▸ SHORT EXERCISE A
In the weight-loss journal entry, what weight did the home scale show on Tuesday morning?
▸ SHORT EXERCISE B
Reproduce word for word the passage of the weight-loss journal entry running from "Random Stuff: My" up to and including "at class tomorrow.".
-- EXCERPT PROVIDED start --
Random Stuff: My class started last Monday night. We have lots of women in there trying to get healthier and even 3 men!. Apparently that is 2-3 more than they usually get. I weighed myself that morning at home and clocked in at 203.5. My class weigh-in was higher, but that makes sense because it was at night. On Tuesday morning my home scale showed 205.0, not an auspicious moment. So I worked all week to get back to where I started the week... As of yesterday I was at 203.3 and I didn't weigh myself today. We weigh in at class tomorrow.

I wish I could say a switch had flipped and I was laser focused all week, but that wasn't the case. I didn't log food like we were directed and I backslid to McDonald's once (maybe twice I really can't remember). It felt like a bit of self sabotage.

On the plus side, I was much more aware of what I put in my body and how much activity I got, even when the choices weren't great. Week 2 should be better. Here's some details.

Nutrition update: As mentioned above, my food was a mixed bag this week. I did stick to Lindy's for lunch a couple days and even had a PBJ and an apple one day. This contrasted with fast food on the other two days. My water intake was up and my soda intake was slightly down.

We were asked to use a journal to track our food and I didn't do that. Work is currently very stressful, but that's an excuse not a reason.

Healthy, consistent eating continues to be my greatest challenge.
-- EXCERPT PROVIDED end --
-- SOURCE DATA start --
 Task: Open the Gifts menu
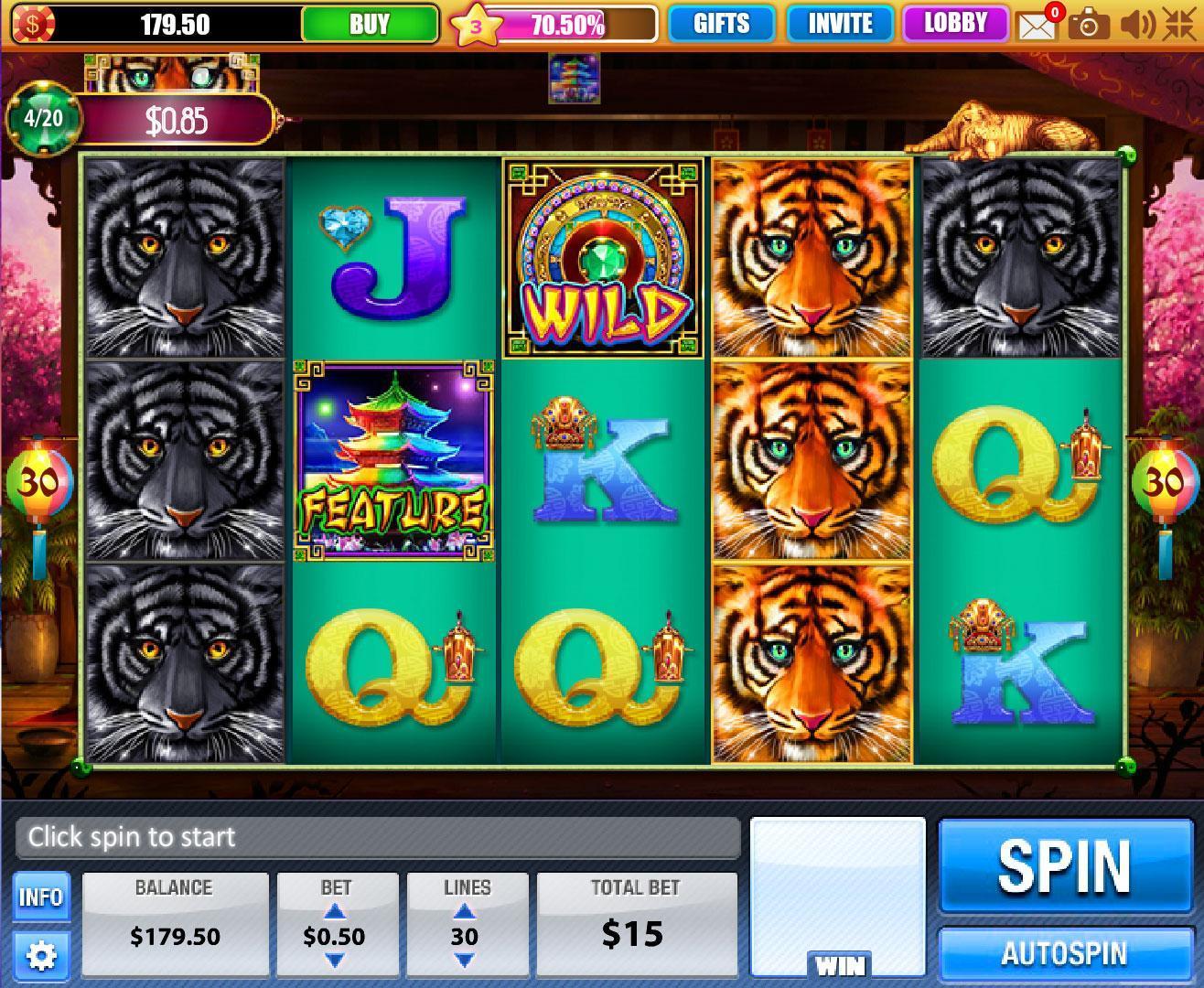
-- SOURCE DATA end --
▸ CORRECT RESULT A
205.0

▸ CORRECT RESULT B
Random Stuff: My class started last Monday night. We have lots of women in there trying to get healthier and even 3 men!. Apparently that is 2-3 more than they usually get. I weighed myself that morning at home and clocked in at 203.5. My class weigh-in was higher, but that makes sense because it was at night. On Tuesday morning my home scale showed 205.0, not an auspicious moment. So I worked all week to get back to where I started the week... As of yesterday I was at 203.3 and I didn't weigh myself today. We weigh in at class tomorrow.